Box and whisker Plot

Your turn

Prices of Chocolate in Rupees (LKR):

50, 75, 100, 125, 150, 175, 200, 225, 250, 275

Prices of Chocolate in USD:

5, 7, 9, 12, 15, 18, 20, 23, 26, 0

Which group of chocolate prices exhibits the highest variation?

Coefficient of variation

  • Relative measure of variation

  • It always expressed as a percentage rather than in terms of the units of the particular data.

  • This is useful when comparing two or more sets of data that are measured in the different units.

\[CV = \frac{s}{\bar{x}}\times 100\%\]

The coefficient of variation of the height of 30 people selected at random from a given village is found to be 15%. The mean weight of the selected group is 72 kg and a standard deviation 8 kg.

The obtained results show that

  1. the weight is more variable than height.

  2. the weight is less variable than height.

  3. height and weight have the same degree of variation.

  4. height and weight values are identical.

Measures of shape

Skewness and the relationship of the mean, median and mode

In-class diagram:

Skewness describes the degree and direction of asymmetry in the data.

Formula used to calculate skewness in Excel:

\[\text{Skewness} = \frac{n}{(n-1)(n-2)}\sum_{i=1}^{n}(\frac{X_i - \bar{X}}{8})^3\]

Skewness

  • Skewness is the degree of asymmetry of a distribution.

  • If the frequency distribution has a longer “tail” to the right of the central maximum than to the left, the distribution is said to be skewed to the right (or to have a positive skewness).

  • If the reverse is true, it is said to be skewed to the left (or to have a negative skewness)

Pearson’s first coefficient of skewness

\[\text{Skewness} = \frac{\text{mean}-\text{mode}}{\text{standard deviation}}\]

or

Pearson’s second coefficient of skewness

To avoid using the mode

\[\text{Skewness} = \frac{3(\text{mean}-\text{median})}{\text{standard deviation}}\]

Conditions

  1. \(Mean = Mode = Median\), then the coefficient of skewness is zero for symmetrical distribution.

  2. \(Mean > Mode\), then the coefficient of skewness will be positive.

  3. \(Mean < Mode\), then the coefficient of skewness will be negative.

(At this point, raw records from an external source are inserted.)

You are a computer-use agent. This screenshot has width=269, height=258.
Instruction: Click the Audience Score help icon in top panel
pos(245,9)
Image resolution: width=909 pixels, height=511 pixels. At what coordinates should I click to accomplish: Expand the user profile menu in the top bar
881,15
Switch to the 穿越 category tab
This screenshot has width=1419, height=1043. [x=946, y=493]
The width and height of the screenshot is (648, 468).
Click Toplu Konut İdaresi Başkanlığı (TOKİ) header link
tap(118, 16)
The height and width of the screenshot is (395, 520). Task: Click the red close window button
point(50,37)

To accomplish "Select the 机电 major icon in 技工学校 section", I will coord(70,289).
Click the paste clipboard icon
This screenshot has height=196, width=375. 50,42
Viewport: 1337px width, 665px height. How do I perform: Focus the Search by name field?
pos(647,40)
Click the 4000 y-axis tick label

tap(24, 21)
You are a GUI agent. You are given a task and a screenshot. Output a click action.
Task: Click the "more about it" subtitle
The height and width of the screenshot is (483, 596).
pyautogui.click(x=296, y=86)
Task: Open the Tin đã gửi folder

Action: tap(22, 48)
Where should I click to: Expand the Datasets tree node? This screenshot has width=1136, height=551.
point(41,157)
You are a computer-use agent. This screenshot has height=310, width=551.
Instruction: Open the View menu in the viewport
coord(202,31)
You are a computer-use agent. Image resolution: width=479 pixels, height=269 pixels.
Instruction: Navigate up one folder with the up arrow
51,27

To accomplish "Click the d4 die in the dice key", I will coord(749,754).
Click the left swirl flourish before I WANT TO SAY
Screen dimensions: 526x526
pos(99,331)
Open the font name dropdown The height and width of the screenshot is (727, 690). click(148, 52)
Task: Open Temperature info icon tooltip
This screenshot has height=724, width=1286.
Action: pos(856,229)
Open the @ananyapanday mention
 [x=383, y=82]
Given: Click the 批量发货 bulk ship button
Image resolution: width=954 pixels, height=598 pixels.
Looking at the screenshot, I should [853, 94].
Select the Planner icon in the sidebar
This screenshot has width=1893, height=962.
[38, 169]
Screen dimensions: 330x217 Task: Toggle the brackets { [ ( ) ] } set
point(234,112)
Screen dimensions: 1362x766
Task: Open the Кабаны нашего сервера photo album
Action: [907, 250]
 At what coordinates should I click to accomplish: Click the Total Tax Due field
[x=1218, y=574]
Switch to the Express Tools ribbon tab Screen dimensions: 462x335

Karl person`s coefficient of skewness has a positive sign for the positively skewed and a negative sign for the negatively skewed.

Empirical relationship between mean, median and mode

Using Karl Pearson’s formula we can show

\(3 (median) = mode + 2 mean\)

  1. Symmetric

\(Mean = Median = Mode\)

  1. Positively Skewed

\(Mean > Median > Mode\)

  1. Negatively Skewed

\(Mean < Median < Mode\)

Kurtosis

  • Degree of peakness of a distribution

  • Usually taken relative to a normal distribution

Type Kurtosis Excess Kurtosis
Mesokurtic =3 =0
Leptokurtic >3 >0
Platykurtic <3 <0

Excess Kurtosis = Kurtosis - 3

Your turn

Find kurtosis and excess kurtosis formula

Interpret the following

Figure 1: Boxplot of Flipper Length by Species

species Mean Median Mode SD Q1 Q2 Q3 Kurtosis Skewness
Adelie 190.1027 190 190 6.521825 186 190 195.0 3.327738 0.0795785
Chinstrap 195.8235 196 187 7.131894 191 196 201.0 2.956063 -0.0092622
Gentoo 217.2353 216 215 6.585431 212 216 221.5 2.322009 0.3640858
  • The distributions of flipper lengths for each species appear to be roughly symmetric.

  • Gentoo penguins have longer flippers than both Adélie and Chinstrap penguins, which have similar flipper lengths.

  • There are two notable outliers in the flipper lengths for Adélie penguins, which are visible in the boxplot.